Bill hits the jackpot with his next stop, A crowded BINGO parlour where the docile retirees could triple his body count in two minutes. But there’s no screaming, no panic. No one bats an eye at him. He briefly terrorizes the clerk at the snack counter, then goes on to snatch a BINGO ball and calls out the numbers, ensuring that everyone finally notices him. But still, no fear, hardly a change in their facial expressions. Then he just quietly leaves, muttering, “You guys don’t need my help at all.” Classic.

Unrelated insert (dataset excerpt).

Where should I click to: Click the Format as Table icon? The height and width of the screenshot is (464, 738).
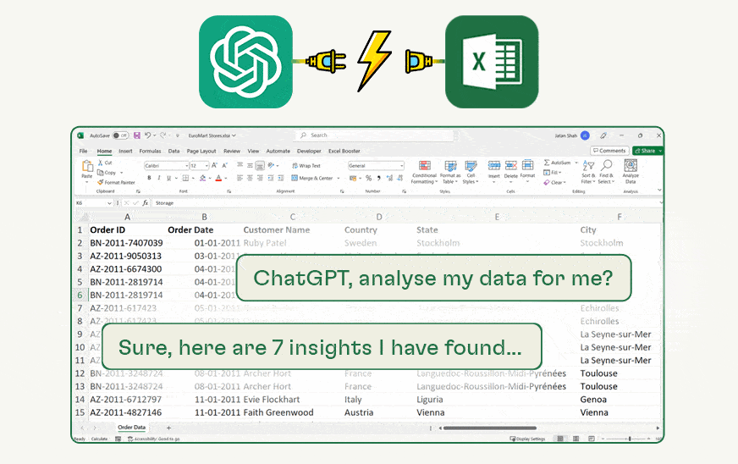tap(450, 170)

That’s what I had to wonder as soon as the credits rolled on Rampage. Maybe the quality of the film had less to do with Uwe Boll than it did the acting chops of the cast. Brendan Fletcher served as co-producer, so his contribution is unquestionable. The one and a half Boll movies I’d seen before this (I turned off House of the Dead halfway through, and thought Bloodrayne was a goofy-but-enjoyable guilty pleasure) suggested I shouldn’t give too much credit in the direction department. Then I watched Seed, a film Boll had made two years earlier. Seed is deeply, perhaps even fatally flawed, but absolutely powerful in its nihilism. In short, a movie that sticks with you for quite awhile. So I have to conclude that no, Rampage was not a fluke, and the trajectory of these four films suggests a Uwe Boll that has vastly improved as a director, and is no longer worthy of the internet’s ceaseless ridicule. But I want more evidence. I’ve got to figure out this enigma. I must immerse myself in this man’s filmography and try to separate that gr-Uwe from the Boll-shit.* Won’t you join me?
*Okay, this joke only works if you know the man’s name is pronounced “Ooh-vay Bull,” if then.